Incorporating Transient Elastography Into Practice
Judicious use of VCTE includes selecting appropriate candidates or at least acknowledging confounding factors. At a minimum, this involves knowing the patient’s underlying disease, BMI (obesity), ALT (inflammation), alkaline phosphatase (cholestasis), and whether they are fasting. Thereafter, we recommend that VCTE is performed in conjunction with an assessment of serologic markers of fibrosis such as Fibrotest, Hepascore, FIB4, or APRI.78,79 Concordant tests are considered mutually confirmatory, whereas discordant tests can be repeated at a later date and biopsies left only for patients in whom discordant results remain unresolved (Figure 3).
Perspectives on Vibration-Controlled Transient Elastography From Europe
Since its introduction 10 years ago in France, VCTE has rapidly become very popular not only among patients but also among doctors as a point-of-care technique that could be used in the outpatient clinic.
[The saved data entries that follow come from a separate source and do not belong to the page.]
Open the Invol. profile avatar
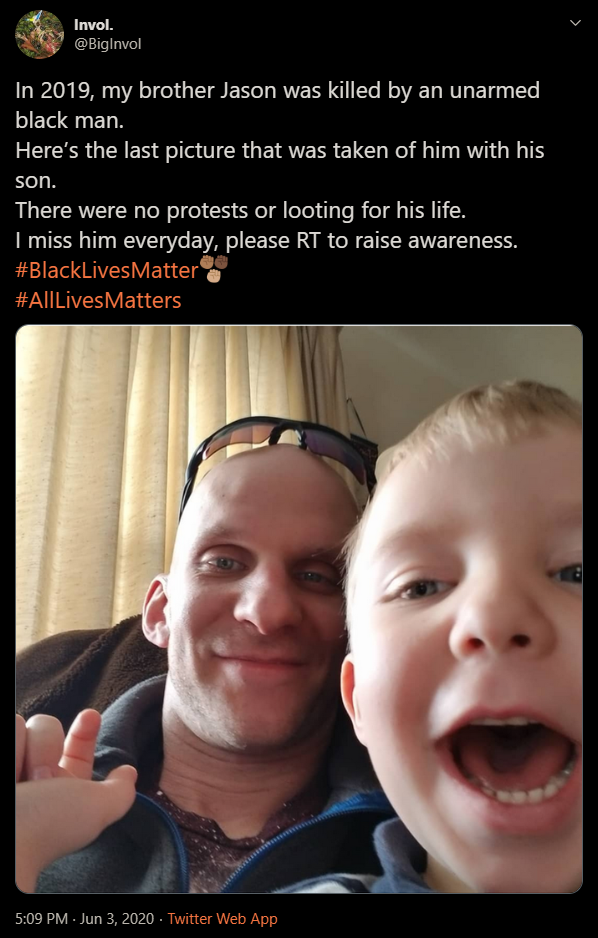This screenshot has height=938, width=598. (x=39, y=34)
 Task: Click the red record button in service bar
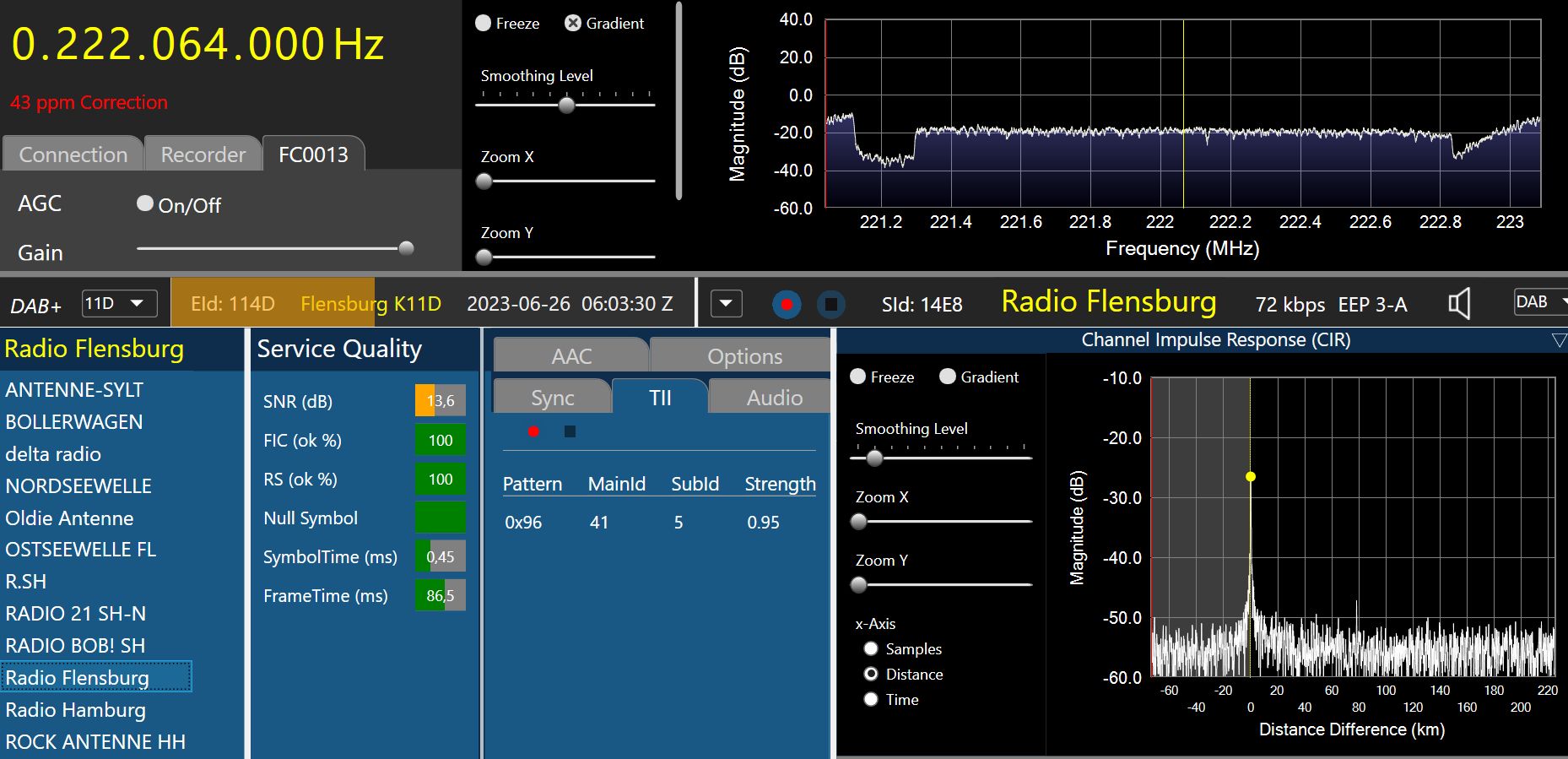point(787,304)
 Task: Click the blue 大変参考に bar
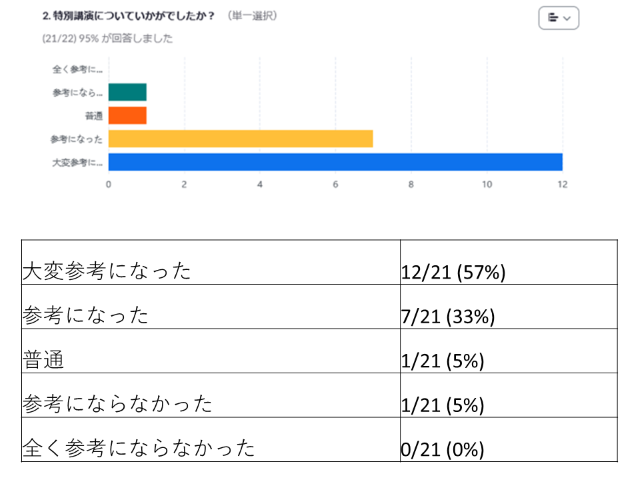335,161
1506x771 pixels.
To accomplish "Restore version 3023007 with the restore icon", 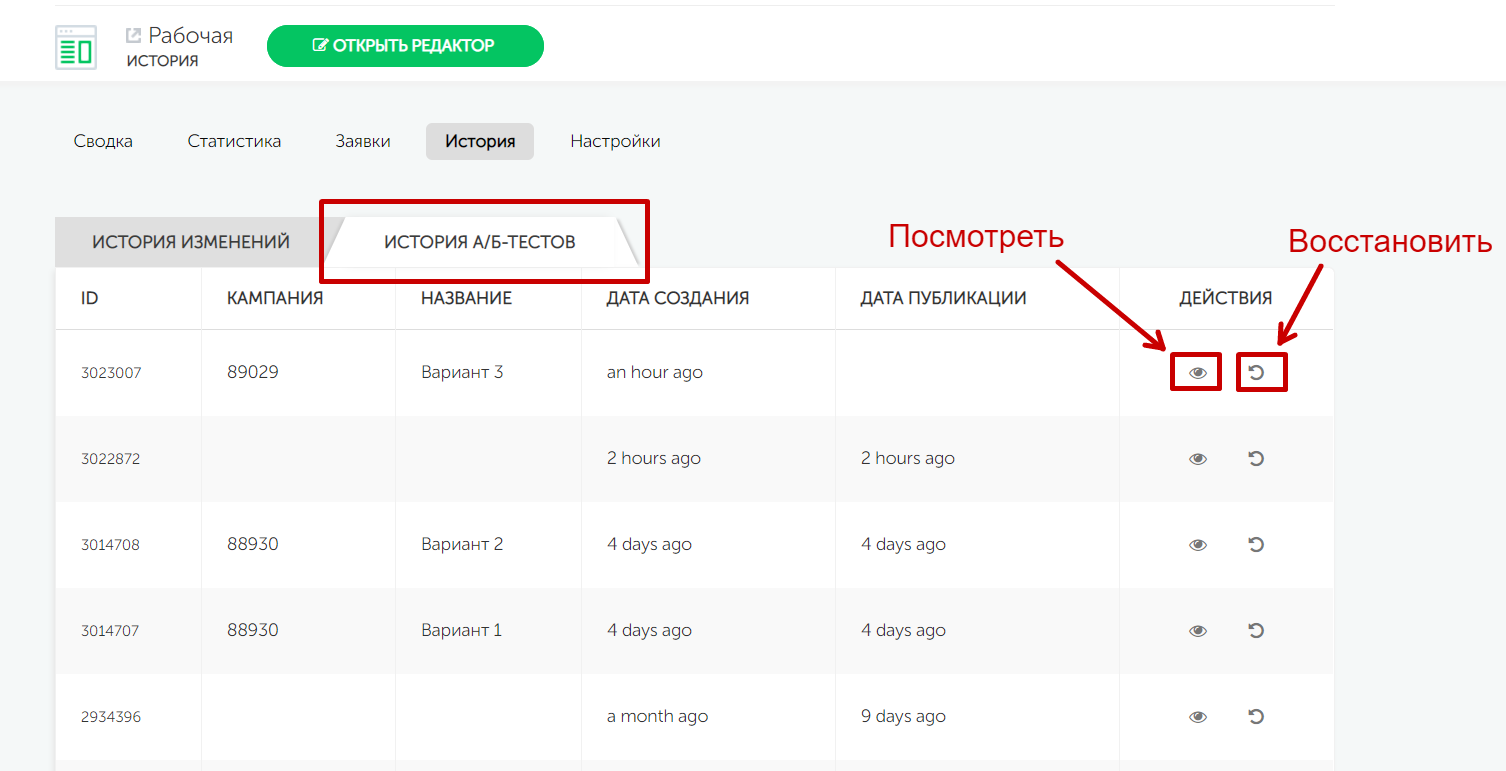I will (x=1256, y=373).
Consequently, VCTE use translated into a significant decrease in the need for liver biopsy for the management of patients with hepatitis C in routine practice, and this trend has since been observed in most countries where VCTE has been implemented.80 VCTE is now widely used in Europe and has been adopted as first-line tool for liver fibrosis evaluation in treatment-naive patients with hepatitis C without comorbidities in France after an independent systematic review by the French health authorities.81 Combining VCTE with a biomarker has been shown to increase diagnostic accuracy, particularly for detecting significant fibrosis, a strategy that has been recommended by the latest European Association for the Study of the Liver clinical practice guidelines for managing HCV infection.24,82 However, in the largest multicenter independent study to date, VCTE outperformed all other noninvasive tests for the diagnosis of viral cirrhosis. It will likely remain the only end point for fibrosis evaluation in the era of interferon-free regimens. 83 Because of its high acceptability and its ability to predict hepatic decompensation, VCTE could be a useful tool both to help allocate cirrhotic patients into different categories of risk and to screen for cirrhosis or detect undiagnosed chronic liver disease in the general population.64,84 Finally, VCTE remains the noninvasive standard to be beaten for novel challengers such as acoustic radiation force impulse imaging and shear-wave elastography, whose place in clinical practice remains to be defined.85
Conclusion
VCTE is coming of age with clinically meaningful applications that are sure to make a substantial impact on the way in which we care for patients with suspected and confirmed liver disease. It is critical that clinicians familiarize themselves with its limitations to maximize VCTE promise and avoid its pitfalls. Further research is needed in American studies to determine the appropriate disease-specific, BMI-controlled liver stiffness cutoffs for advanced liver disease and its complications.